Stored data
--
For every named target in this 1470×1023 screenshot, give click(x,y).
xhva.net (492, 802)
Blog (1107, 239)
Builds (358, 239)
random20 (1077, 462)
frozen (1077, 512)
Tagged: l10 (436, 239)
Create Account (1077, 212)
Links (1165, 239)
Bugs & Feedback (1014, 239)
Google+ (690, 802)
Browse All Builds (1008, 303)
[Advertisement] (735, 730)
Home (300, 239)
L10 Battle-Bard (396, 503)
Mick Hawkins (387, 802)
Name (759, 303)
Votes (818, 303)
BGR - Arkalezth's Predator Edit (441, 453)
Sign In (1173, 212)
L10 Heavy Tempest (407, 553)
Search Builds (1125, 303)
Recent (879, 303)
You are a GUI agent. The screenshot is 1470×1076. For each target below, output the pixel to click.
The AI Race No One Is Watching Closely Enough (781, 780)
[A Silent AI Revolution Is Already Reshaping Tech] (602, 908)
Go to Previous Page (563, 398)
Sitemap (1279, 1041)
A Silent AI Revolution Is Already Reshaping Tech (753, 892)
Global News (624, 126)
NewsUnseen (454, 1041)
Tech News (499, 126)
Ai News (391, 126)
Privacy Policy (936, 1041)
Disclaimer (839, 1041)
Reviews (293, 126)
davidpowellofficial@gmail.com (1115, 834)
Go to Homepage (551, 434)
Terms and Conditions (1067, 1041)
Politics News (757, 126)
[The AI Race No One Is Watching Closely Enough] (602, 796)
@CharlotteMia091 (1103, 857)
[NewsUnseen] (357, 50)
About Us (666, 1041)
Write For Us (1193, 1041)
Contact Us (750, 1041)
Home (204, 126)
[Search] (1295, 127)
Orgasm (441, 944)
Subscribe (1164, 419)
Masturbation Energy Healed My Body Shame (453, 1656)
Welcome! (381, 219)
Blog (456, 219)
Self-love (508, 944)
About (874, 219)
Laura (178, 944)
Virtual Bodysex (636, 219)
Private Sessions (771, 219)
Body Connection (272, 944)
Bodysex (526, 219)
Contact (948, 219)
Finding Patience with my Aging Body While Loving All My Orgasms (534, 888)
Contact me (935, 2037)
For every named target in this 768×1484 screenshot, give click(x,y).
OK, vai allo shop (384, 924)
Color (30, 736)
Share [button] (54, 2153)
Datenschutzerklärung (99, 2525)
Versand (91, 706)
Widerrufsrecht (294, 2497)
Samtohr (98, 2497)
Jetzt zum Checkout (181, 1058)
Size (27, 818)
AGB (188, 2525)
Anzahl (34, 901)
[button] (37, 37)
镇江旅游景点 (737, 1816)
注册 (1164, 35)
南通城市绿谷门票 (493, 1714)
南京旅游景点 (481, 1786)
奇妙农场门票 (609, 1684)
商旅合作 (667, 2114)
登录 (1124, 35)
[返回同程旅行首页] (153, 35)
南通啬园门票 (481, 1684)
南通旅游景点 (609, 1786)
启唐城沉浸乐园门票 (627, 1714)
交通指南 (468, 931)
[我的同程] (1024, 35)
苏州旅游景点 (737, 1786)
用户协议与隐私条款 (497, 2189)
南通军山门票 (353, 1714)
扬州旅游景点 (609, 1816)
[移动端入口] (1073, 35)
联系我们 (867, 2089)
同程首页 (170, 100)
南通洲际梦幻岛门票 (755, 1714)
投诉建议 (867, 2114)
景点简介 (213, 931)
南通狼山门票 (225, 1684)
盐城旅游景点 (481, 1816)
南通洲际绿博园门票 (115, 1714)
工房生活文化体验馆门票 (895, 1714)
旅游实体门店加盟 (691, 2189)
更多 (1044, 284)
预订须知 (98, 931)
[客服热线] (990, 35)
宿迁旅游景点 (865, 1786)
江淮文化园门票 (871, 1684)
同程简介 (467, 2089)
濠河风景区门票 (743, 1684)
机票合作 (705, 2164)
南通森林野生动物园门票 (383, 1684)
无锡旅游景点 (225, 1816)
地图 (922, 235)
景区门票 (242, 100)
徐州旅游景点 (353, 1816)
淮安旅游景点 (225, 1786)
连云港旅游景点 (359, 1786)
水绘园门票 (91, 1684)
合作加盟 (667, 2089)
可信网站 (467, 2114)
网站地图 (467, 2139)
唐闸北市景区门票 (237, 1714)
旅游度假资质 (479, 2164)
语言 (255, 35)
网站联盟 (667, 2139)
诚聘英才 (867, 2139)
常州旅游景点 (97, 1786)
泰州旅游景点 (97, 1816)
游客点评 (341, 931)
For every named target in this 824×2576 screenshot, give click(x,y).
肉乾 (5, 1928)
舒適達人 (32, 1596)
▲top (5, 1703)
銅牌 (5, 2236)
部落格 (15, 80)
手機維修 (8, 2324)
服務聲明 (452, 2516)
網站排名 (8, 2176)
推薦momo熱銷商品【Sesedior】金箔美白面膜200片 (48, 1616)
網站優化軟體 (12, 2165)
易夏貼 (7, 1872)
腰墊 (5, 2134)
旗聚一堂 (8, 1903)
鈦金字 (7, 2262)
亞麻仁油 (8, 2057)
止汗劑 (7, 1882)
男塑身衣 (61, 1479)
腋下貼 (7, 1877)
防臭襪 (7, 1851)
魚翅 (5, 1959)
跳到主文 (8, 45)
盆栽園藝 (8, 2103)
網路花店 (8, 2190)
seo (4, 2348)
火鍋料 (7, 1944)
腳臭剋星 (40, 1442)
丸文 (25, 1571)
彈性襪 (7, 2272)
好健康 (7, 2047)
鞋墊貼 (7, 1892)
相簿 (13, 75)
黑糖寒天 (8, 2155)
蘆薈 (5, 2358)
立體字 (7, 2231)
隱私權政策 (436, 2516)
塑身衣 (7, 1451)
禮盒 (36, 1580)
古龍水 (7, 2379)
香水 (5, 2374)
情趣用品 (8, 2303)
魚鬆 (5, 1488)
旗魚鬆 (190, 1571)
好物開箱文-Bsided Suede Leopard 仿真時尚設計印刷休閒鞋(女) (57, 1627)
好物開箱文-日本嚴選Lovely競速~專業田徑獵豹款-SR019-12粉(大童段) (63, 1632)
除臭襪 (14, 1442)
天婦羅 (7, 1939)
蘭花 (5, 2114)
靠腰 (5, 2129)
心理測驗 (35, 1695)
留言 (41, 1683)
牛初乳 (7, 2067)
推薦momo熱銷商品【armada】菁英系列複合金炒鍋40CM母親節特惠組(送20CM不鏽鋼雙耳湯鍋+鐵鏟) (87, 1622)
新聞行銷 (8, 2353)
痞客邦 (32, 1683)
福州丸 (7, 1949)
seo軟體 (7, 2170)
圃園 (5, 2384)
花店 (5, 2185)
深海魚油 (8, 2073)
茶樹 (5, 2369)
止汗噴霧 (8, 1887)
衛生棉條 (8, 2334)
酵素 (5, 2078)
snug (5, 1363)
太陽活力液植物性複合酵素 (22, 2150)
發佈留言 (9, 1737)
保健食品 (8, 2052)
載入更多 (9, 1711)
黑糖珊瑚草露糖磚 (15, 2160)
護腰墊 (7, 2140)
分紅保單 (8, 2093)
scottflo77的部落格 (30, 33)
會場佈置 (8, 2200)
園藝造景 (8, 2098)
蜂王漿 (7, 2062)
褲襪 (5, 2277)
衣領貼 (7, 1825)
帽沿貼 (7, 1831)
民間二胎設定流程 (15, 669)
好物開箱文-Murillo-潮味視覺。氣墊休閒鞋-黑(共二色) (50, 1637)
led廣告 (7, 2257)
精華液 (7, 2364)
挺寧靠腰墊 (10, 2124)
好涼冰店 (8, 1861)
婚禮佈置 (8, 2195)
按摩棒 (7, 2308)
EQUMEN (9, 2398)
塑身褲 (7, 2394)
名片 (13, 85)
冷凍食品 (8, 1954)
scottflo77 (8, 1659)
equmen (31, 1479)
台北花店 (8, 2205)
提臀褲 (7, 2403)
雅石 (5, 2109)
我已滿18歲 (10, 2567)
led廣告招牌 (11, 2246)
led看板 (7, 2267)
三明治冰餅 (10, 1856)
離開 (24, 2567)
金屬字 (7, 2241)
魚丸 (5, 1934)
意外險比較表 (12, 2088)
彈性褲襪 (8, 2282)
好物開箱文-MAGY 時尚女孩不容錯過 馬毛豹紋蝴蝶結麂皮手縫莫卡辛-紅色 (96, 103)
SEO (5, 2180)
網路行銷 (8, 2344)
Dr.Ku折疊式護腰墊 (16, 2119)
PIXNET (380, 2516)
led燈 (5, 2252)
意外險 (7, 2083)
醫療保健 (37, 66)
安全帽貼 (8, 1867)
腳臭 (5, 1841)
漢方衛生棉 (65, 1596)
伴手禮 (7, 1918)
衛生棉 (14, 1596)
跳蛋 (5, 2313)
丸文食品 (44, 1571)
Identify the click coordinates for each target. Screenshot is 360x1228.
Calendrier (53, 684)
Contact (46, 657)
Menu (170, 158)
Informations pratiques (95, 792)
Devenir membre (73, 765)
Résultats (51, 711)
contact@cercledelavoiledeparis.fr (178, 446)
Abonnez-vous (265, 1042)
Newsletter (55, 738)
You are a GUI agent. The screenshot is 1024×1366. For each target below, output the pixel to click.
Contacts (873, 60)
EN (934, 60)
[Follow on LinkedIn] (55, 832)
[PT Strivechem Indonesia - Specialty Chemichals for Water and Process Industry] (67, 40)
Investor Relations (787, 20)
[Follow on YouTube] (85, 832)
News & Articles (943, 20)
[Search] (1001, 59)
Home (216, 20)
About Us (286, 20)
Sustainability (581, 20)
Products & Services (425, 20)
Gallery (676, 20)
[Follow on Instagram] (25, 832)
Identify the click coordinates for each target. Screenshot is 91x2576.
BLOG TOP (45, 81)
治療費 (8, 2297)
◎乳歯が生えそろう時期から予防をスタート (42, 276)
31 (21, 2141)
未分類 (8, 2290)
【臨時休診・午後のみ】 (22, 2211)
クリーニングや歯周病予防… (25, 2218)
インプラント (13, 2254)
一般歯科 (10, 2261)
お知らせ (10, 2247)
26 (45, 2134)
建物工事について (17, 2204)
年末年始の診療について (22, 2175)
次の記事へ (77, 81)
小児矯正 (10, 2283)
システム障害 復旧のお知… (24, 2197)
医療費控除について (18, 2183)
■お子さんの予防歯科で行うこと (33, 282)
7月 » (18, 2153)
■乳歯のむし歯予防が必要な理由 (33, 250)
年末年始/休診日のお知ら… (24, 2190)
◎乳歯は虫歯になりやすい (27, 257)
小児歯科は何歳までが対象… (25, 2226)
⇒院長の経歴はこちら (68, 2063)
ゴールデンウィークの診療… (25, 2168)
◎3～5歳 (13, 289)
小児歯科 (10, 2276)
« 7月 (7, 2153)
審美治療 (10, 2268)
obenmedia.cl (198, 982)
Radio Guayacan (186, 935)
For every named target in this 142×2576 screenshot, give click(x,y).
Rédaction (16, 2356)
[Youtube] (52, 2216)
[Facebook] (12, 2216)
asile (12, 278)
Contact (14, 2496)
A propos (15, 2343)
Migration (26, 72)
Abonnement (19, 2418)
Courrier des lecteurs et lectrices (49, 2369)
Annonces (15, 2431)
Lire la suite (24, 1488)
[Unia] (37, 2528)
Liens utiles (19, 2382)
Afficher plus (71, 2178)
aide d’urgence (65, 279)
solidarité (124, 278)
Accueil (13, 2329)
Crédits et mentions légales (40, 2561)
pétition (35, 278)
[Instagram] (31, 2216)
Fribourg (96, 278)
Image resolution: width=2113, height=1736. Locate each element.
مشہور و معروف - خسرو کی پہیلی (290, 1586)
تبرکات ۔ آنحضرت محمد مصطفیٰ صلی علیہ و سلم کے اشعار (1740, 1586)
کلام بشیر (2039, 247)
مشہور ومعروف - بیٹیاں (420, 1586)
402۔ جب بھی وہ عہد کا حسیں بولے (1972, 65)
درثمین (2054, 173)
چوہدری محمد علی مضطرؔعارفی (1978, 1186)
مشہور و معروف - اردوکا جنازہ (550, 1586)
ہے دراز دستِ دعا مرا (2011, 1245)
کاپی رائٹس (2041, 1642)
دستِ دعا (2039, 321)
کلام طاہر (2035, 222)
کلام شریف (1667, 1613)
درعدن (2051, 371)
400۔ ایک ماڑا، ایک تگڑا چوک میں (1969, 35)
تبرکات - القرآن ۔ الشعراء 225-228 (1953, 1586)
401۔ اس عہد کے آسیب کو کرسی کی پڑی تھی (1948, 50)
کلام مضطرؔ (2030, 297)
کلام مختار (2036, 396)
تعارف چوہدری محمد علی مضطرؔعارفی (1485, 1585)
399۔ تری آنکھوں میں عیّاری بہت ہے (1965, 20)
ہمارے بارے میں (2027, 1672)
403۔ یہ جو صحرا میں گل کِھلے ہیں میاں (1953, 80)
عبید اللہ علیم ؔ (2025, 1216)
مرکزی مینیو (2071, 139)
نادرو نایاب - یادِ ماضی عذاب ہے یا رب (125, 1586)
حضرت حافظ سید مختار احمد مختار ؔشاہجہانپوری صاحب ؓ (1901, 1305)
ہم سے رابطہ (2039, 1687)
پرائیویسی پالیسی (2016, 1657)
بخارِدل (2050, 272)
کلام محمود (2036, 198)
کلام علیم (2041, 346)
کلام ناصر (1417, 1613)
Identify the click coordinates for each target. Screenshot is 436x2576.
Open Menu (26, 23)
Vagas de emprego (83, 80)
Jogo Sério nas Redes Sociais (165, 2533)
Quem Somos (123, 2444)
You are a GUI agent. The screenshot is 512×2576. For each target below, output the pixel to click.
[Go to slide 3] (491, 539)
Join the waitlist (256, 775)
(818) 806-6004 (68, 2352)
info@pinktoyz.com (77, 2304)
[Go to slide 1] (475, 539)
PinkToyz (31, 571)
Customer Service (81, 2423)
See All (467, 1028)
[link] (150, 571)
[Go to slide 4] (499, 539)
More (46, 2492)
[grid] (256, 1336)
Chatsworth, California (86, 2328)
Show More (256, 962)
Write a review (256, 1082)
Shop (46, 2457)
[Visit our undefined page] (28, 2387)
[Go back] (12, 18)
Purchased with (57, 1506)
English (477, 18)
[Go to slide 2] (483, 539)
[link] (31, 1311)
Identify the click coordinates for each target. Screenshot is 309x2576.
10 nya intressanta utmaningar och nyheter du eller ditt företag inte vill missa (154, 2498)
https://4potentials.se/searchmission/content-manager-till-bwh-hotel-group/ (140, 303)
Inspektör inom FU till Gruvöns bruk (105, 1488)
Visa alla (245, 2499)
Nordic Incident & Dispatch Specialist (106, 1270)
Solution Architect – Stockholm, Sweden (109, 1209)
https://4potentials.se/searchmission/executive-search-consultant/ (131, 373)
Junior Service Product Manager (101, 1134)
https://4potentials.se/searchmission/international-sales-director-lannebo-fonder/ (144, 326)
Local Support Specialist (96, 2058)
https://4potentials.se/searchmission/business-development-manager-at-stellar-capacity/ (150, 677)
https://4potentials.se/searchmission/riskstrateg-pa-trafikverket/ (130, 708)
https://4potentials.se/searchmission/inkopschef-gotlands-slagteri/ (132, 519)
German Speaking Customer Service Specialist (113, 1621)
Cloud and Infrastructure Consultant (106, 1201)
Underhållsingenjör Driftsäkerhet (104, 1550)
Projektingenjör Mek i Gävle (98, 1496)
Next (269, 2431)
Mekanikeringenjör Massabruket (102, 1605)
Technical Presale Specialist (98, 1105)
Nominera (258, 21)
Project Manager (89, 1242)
--
Work to be completed:
Extract all lines of the records above that include "Follow".

Answer space:
[Follow on LinkedIn] (55, 832)
[Follow on YouTube] (85, 832)
[Follow on Instagram] (25, 832)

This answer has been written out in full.